-*-coding:utf-8;fill-column:79-*- ············································
Last Modified Time-stamp: "2016-11-26 04:40:48 MST"
#==============================================================================
(This is the ChangeLog for Text::Unidecode, about me continuing to
fix bugs, adding features as they cross my mind, spiffing up the docs,
and doing exciting stuff from TODO.txt...)
Revision history for Perl module Text::Unidecode:
2016-11-26 Sean M. Burke sburke@cpan.org
* Release 1.30
* Many many (forty?) tables were missing the final character! Fixed.
* Minor stuff:
. Added just a few Arabesque things to U+FD__
. Renamed t/00400_just_load_module.t
to t/00400_just_load_main_module.t
. This is the first time non-7bit data appears in any Unidecode/x__.pm
files, although it is just in comments. (In x02.pm, x03.pm, xfd.pm)

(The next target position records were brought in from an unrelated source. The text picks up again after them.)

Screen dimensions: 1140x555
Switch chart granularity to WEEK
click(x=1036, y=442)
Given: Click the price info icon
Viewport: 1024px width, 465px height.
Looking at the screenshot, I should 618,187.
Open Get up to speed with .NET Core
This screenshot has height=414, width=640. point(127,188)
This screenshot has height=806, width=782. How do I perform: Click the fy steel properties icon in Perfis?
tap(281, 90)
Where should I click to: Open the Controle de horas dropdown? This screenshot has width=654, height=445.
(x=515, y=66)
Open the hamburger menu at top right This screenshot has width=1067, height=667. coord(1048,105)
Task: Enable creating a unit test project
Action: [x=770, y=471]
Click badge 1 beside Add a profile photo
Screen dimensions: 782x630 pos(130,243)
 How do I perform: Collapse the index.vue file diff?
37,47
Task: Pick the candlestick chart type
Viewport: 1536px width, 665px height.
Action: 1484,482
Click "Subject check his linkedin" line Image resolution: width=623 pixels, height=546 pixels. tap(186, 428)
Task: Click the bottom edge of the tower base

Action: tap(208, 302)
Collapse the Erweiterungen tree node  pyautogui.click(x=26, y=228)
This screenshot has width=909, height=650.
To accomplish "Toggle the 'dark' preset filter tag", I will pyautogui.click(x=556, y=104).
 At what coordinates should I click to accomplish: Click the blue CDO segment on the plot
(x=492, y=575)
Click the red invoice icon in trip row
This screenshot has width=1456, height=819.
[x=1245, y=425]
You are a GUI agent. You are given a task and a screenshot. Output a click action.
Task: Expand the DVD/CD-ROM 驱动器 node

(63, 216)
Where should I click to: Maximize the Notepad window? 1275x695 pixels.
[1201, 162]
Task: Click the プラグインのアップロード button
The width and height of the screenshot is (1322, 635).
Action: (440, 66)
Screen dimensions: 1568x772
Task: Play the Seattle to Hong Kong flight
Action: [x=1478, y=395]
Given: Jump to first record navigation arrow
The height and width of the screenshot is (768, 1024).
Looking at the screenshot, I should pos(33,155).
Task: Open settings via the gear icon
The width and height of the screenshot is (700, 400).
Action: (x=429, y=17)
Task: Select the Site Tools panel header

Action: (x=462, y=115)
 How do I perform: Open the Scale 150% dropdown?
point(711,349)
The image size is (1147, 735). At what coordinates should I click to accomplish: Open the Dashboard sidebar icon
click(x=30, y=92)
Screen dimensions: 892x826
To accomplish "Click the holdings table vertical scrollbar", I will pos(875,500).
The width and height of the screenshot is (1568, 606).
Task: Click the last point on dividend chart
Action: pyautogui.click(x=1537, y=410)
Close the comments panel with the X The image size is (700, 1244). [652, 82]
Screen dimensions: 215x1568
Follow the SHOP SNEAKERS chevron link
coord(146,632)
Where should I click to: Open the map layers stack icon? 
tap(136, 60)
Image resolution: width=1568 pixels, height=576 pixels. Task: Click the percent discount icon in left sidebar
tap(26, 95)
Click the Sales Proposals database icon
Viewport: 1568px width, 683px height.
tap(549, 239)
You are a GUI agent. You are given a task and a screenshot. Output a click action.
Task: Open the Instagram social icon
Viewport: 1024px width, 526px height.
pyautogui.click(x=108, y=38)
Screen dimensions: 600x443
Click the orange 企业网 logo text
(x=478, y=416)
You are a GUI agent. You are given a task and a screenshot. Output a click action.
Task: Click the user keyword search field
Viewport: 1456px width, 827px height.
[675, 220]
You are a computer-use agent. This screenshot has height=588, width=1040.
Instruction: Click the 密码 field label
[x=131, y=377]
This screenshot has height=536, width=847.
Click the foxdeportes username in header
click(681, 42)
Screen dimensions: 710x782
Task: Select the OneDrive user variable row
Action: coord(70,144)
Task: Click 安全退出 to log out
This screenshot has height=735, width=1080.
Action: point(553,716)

But this is just THE SHAPE OF THINGS TO COME.
* Oh look, I blinked and a year went by. I've been spending about the
past *two* years trying to think of how Unidecode v2-and-later's data
tables should work.
* TODO: Kill the surrogatey "xD8", "xD9", "xDA", "xDB" blocks,
and actually handle surrogates (when properly encoded).
* TODO: Inaugurate the (private) Text::Unidecode::Blackbox namespace.
2015-10-21 Sean M. Burke sburke@cpan.org
* RELEASE 1.27. (Stable.)
The release, 1.25_01, didn't blow up, so this is just
a re-release of it as a normal ("stable") version.
* Minor changes to the documentation. Nothing substantial.
* Release 1.26 had a confusing mistake in the ChangeLog.
Ignore v1.26.
2015-10-21 Sean M. Burke sburke@cpan.org
* RELEASE 1.26. Mistake. See above for change notes
between v1.25_01 and v1.27.
2015-10-16 Sean M. Burke sburke@cpan.org
* RELEASE 1.25_01.
* !DEVELOPER RELEASE!, OH GOD HELP US ALL!
* Here's a new thing that makes me nervous and hesitant, and that I've
been talking myself into for weeks:
**************************************************************
* I've switched to accepting values in the range 0x80-0x9F *
* as if they are the Windows-1252 ("ANSI") characters. *
**************************************************************
Previously they had all mapped to emptystring.
Technically, Unicode specifies those codepoints as control characters
that I've never heard of, "C1 Controls"...
...
U+0087 ESA - End of Selected Area
U+0088 HTS - Character (Horizontal) Tabulation Set
U+0089 HTJ - Character (Horizontal) Tabulation with Justification
...
( See "C1" in https://en.wikipedia.org/wiki/C0_and_C1_control_codes )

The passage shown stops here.